For the first while, he had to shoot me up because I was too afraid but that didn’t last long. I didn’t want to wait for him to finish first, I was impatient. I wanted it as soon as it was in my hands; whether it was from my prescription that I just picked up or the dealer in the city. At this point I didn’t think twice, I knew always to use a clean syringe and I felt that’s all I needed to know. Like I have said in previous posts; you don’t only become addicted to the drug but to the whole ritual of shooting up. It absolutely sucked when I couldn’t find a vein; I would sit for however long it took; with blood everywhere, just a bloody mess. It wasn’t an option to just give up on finding one, without it I would be sick. Most of the time I just needed it to be normal, to go to the store, to wake up in the morning, to get dressed, simple things in my life depended on one thing; opiates.
This was just a regular part of my day like many other days; I did what I had to do. I did not think of anything but staying high. I was going through life just existing.

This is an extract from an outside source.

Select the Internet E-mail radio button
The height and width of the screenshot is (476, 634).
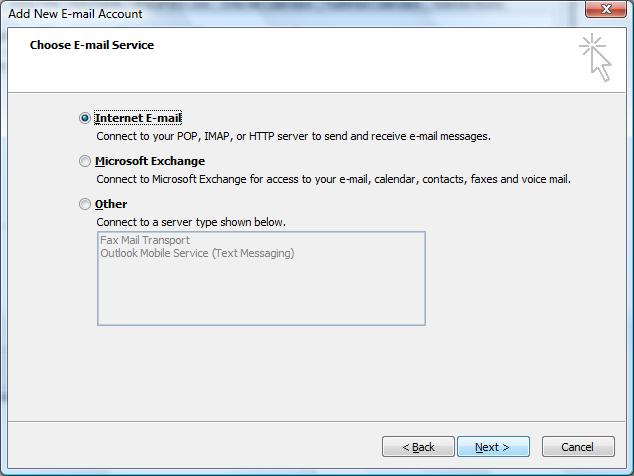(x=85, y=118)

To an addict, there is nothing more difficult than managing a habit, and nothing more impossible than controlling its chaotic nature. I became delusional and afraid, I was thrown into a constant realization that I had to make the right choices, and feared that everyone was waiting and watching. For the first while every night I tried to fall asleep I was woken up by nightmares, some scary because they felt terrifying, some scary because I was high in my dream. For a while it was hard to find natural joy, it was difficult to sit or be still. I had to constantly try to distract myself but it was so hard to focus on the simplest things. It was hard to make small insignificant decisions. I was and still am learning how to live again; slowly but surely. After 10 years of constant abuse, it’s hard to ‘be normal’. It’s hard to find a job, hard to maintain it, hard to wake up in the morning, hard to know what to do next. It’s been roughly 7 and a half months that I have been sober and I am only beginning to get my life in order. I know it isn’t going to happen over night, and I also know that it will be a life long process to succeed and maintain my sobriety. It’s nice to finally have a sense of normality; whatever that may be.
I now wake up in the morning with a purpose, I can smile because I am finally living.